(Collected data entries)
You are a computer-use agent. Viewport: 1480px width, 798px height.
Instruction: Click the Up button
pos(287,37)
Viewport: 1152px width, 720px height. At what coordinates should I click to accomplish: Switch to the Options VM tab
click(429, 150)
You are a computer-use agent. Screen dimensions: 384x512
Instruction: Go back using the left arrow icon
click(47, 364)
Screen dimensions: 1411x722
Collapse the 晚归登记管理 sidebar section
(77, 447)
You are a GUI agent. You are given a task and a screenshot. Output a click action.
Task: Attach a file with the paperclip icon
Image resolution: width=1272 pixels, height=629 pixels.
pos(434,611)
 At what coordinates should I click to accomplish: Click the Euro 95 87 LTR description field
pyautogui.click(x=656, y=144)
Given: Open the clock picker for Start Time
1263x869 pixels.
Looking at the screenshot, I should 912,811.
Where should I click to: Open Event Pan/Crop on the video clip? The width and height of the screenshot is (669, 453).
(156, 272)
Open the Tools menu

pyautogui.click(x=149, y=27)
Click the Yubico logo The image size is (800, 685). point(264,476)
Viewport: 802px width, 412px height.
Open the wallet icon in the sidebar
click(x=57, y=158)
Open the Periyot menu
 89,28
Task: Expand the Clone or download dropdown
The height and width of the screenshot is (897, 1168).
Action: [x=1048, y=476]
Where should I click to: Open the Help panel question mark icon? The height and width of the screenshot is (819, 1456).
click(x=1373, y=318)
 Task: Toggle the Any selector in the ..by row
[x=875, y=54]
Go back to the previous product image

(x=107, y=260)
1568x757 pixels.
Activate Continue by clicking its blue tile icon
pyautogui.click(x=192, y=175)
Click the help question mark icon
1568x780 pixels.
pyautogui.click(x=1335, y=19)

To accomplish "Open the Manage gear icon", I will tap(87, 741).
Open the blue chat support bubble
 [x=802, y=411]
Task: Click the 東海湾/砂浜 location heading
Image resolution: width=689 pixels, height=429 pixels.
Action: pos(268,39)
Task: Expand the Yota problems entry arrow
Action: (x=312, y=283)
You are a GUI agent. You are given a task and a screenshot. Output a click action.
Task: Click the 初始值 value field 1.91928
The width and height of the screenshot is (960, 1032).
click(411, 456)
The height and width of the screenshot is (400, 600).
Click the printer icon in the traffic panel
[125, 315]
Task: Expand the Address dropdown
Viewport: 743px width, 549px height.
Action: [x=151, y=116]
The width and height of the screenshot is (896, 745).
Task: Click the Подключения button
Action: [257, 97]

* **TASK STATEMENT**
Output every line above from the one containing "Viewport: 1152px width, 720px" down to the one containing "pyautogui.click(x=1335, y=19)", with both of those lines included, reproduced exactly.

* **EXERCISE SOLUTION**
Viewport: 1152px width, 720px height. At what coordinates should I click to accomplish: Switch to the Options VM tab
click(429, 150)
You are a computer-use agent. Screen dimensions: 384x512
Instruction: Go back using the left arrow icon
click(47, 364)
Screen dimensions: 1411x722
Collapse the 晚归登记管理 sidebar section
(77, 447)
You are a GUI agent. You are given a task and a screenshot. Output a click action.
Task: Attach a file with the paperclip icon
Image resolution: width=1272 pixels, height=629 pixels.
pos(434,611)
 At what coordinates should I click to accomplish: Click the Euro 95 87 LTR description field
pyautogui.click(x=656, y=144)
Given: Open the clock picker for Start Time
1263x869 pixels.
Looking at the screenshot, I should 912,811.
Where should I click to: Open Event Pan/Crop on the video clip? The width and height of the screenshot is (669, 453).
(156, 272)
Open the Tools menu

pyautogui.click(x=149, y=27)
Click the Yubico logo The image size is (800, 685). point(264,476)
Viewport: 802px width, 412px height.
Open the wallet icon in the sidebar
click(x=57, y=158)
Open the Periyot menu
 89,28
Task: Expand the Clone or download dropdown
The height and width of the screenshot is (897, 1168).
Action: [x=1048, y=476]
Where should I click to: Open the Help panel question mark icon? The height and width of the screenshot is (819, 1456).
click(x=1373, y=318)
 Task: Toggle the Any selector in the ..by row
[x=875, y=54]
Go back to the previous product image

(x=107, y=260)
1568x757 pixels.
Activate Continue by clicking its blue tile icon
pyautogui.click(x=192, y=175)
Click the help question mark icon
1568x780 pixels.
pyautogui.click(x=1335, y=19)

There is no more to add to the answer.